REQUIRED WORK
Swap "Viewport" for "Display" in the rows from the start of the records through the row containing "click(450, 204)", and reproduce those rows with everything else unchanged.

Rows of locating words and elements:
[start]

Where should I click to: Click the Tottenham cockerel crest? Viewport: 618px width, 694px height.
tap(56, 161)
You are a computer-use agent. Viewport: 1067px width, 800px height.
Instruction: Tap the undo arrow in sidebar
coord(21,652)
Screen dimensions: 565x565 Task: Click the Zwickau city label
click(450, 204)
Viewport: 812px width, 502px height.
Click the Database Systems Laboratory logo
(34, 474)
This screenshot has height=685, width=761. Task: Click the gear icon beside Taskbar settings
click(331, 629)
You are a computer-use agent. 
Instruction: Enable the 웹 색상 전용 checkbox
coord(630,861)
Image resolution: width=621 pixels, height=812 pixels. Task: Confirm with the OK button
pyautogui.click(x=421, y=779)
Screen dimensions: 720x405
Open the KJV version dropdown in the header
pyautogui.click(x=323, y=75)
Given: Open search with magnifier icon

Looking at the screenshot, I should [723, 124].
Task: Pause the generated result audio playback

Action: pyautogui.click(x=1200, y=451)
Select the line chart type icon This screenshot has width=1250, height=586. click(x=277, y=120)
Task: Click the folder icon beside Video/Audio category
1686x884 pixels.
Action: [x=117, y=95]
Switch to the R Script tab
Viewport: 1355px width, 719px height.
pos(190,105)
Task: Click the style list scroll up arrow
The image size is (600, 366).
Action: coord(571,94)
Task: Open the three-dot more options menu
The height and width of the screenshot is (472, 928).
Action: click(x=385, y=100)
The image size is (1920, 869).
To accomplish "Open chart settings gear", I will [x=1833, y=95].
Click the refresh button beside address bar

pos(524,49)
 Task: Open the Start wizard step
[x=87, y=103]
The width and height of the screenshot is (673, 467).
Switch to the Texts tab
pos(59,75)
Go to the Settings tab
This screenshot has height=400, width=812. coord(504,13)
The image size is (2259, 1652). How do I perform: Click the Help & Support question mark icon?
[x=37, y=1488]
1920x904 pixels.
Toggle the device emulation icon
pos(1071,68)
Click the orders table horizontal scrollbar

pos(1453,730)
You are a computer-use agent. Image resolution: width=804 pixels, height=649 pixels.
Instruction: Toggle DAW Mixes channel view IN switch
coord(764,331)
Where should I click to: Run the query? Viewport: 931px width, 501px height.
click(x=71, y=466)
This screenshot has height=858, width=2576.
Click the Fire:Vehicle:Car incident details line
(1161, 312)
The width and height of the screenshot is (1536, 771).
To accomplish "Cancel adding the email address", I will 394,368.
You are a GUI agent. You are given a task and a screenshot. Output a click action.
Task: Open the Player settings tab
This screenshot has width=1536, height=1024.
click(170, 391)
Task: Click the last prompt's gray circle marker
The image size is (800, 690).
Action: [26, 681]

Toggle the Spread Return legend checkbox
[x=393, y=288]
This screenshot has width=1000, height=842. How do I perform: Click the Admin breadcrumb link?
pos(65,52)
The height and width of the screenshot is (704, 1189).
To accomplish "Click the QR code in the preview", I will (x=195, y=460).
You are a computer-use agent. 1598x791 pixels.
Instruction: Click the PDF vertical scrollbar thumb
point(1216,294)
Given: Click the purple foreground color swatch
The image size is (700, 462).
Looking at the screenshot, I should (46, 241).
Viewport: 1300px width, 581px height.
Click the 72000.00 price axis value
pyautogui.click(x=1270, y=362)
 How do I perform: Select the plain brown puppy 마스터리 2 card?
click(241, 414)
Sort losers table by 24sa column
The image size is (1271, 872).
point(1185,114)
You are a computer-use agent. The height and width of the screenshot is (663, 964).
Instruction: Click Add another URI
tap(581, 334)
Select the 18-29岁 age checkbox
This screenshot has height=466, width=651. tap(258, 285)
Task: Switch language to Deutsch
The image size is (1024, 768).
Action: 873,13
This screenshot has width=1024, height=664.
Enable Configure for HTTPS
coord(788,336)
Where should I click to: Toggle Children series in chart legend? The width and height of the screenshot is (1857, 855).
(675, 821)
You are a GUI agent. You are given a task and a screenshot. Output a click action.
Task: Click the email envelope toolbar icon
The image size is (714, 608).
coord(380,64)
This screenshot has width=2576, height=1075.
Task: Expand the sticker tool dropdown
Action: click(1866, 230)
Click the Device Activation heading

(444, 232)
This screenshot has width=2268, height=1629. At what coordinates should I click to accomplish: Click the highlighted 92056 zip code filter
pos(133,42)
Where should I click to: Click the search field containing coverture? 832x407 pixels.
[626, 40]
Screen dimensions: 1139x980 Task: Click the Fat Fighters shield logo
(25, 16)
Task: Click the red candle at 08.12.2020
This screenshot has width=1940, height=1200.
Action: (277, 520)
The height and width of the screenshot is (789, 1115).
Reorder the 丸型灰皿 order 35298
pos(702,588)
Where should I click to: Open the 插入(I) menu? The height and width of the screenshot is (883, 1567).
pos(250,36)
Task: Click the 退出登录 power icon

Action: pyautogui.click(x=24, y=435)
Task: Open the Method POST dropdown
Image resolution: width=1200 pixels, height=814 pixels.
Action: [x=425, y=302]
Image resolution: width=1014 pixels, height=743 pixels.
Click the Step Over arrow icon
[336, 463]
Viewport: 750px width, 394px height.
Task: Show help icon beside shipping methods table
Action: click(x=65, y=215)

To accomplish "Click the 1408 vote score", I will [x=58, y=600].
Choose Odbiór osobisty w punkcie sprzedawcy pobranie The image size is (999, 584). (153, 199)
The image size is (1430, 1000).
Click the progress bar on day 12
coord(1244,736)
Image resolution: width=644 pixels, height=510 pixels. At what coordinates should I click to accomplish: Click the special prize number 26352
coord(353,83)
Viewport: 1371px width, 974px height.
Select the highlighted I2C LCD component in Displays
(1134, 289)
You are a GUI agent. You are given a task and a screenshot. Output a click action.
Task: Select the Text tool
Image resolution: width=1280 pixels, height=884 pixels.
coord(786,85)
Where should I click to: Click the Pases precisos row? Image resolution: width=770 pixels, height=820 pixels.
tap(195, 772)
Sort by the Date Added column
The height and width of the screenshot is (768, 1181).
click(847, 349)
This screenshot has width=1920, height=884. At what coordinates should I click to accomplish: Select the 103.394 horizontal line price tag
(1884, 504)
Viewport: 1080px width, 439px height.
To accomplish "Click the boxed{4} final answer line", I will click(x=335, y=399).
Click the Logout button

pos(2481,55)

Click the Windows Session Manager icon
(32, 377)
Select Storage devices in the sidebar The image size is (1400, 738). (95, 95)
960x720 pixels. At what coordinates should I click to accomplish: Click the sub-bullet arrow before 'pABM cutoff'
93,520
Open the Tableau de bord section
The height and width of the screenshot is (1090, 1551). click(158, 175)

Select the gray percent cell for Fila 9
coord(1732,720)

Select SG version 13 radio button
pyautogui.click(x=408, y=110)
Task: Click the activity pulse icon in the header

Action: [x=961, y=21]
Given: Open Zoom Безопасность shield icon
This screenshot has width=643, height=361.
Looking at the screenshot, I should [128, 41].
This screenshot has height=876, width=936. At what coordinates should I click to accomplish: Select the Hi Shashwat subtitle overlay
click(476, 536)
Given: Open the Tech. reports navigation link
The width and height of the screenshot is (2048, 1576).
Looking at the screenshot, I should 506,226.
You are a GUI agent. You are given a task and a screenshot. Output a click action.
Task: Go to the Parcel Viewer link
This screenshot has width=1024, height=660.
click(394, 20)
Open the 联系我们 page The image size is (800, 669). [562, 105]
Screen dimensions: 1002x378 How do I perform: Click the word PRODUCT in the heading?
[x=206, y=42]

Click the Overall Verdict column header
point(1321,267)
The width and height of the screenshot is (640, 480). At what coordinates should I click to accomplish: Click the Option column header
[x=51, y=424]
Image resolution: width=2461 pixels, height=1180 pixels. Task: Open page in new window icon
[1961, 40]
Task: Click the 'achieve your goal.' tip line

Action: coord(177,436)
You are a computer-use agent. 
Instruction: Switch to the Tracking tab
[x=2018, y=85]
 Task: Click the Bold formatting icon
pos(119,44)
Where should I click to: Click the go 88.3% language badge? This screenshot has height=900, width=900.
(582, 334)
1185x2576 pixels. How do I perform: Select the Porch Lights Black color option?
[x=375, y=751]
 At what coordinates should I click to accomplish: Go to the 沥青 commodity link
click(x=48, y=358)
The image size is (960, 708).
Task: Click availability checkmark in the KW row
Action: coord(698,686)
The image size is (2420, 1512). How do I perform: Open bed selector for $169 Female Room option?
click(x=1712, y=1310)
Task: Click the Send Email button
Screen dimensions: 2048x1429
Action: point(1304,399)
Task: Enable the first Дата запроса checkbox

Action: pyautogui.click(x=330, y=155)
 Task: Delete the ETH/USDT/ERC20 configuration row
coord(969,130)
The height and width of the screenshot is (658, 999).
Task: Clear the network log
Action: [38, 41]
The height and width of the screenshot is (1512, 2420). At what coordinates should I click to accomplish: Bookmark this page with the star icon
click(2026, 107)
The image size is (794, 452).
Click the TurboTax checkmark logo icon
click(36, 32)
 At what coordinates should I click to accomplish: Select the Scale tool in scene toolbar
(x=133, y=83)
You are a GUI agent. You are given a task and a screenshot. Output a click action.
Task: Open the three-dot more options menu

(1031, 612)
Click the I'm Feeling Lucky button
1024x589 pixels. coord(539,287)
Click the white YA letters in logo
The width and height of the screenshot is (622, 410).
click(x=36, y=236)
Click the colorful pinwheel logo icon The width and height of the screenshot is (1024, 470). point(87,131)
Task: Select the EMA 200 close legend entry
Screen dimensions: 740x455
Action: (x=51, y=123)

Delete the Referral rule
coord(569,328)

[end]

FINAL ANSWER
Where should I click to: Click the Tottenham cockerel crest? Display: 618px width, 694px height.
tap(56, 161)
You are a computer-use agent. Display: 1067px width, 800px height.
Instruction: Tap the undo arrow in sidebar
coord(21,652)
Screen dimensions: 565x565 Task: Click the Zwickau city label
click(450, 204)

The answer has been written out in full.